Author Archives: CCRC Staff

Justice Department will enforce limits on landlord background checks

Earlier this year the U.S. Department of Housing and Urban Development (HUD) issued new guidance asserting that housing policies that exclude people with criminal records may violate the non-discrimination provisions of the federal Fair Housing Act (FHA) if they fail to consider the nature, severity, and recency of criminal conduct and if they are not narrowly tailored to protect residents or property.  The Justice Department has taken the first step toward judicial enforcement of this guidance.

On October 18 the Department’s Civil Rights Division filed a Statement of Interest in Fortune Society v. Sandcastle Towers Housing Development, a federal civil rights suit brought in the Eastern District of New York against a Brooklyn provider of low-income housing, claiming that it has a blanket policy of refusing to rent to individuals convicted of any non-traffic crime.  The Statement urges the court to decide the case based on the legal framework set forth in the HUD guidance, which employs a three-step analysis to determine whether criminal history-based housing exclusion policies amount to illegal racial discrimination prohibited by the FHA.
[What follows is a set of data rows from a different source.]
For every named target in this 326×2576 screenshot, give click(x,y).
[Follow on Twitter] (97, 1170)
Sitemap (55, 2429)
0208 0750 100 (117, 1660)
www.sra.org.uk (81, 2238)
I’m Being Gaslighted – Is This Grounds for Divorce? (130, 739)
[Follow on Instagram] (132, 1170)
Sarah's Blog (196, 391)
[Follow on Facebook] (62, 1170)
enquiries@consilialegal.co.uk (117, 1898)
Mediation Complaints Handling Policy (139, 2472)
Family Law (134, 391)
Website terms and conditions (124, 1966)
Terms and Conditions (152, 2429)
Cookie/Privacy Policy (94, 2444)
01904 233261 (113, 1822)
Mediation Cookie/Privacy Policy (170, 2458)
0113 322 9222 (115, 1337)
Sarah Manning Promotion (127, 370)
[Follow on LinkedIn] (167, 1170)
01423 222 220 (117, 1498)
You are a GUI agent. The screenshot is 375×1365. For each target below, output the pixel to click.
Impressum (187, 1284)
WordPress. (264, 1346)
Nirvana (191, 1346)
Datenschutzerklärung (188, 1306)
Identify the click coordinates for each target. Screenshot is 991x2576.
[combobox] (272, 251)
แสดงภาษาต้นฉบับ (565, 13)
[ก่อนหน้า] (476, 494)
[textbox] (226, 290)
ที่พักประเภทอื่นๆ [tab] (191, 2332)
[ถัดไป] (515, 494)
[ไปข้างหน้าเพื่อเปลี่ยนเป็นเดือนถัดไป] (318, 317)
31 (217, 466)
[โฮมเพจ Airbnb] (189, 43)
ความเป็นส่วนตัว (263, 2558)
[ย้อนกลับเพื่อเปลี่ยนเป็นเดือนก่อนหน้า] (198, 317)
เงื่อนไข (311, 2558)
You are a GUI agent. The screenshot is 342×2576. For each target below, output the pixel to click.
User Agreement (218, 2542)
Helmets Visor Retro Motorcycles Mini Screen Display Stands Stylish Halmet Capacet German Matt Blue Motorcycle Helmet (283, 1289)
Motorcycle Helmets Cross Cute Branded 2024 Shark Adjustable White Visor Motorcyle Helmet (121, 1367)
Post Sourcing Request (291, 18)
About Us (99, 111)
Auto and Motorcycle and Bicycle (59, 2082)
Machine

Though the Statement does not address the factual dispute at issue in the case, it adopts HUD’s position that blanket bans based on criminal history are likely to violate the law in failing to require an individualized assessment of applicants, because African-American applicants are more likely to have criminal histories than their white counterparts.

When the HUD guidance was issued, we predicted that it would effectively end the use of criminal background checks to automatically exclude potential renters, and greatly expand housing opportunities for all people with criminal histories, regardless of their race.  The Justice Department’s strong endorsement of the guidance is a hopeful step in that direction.  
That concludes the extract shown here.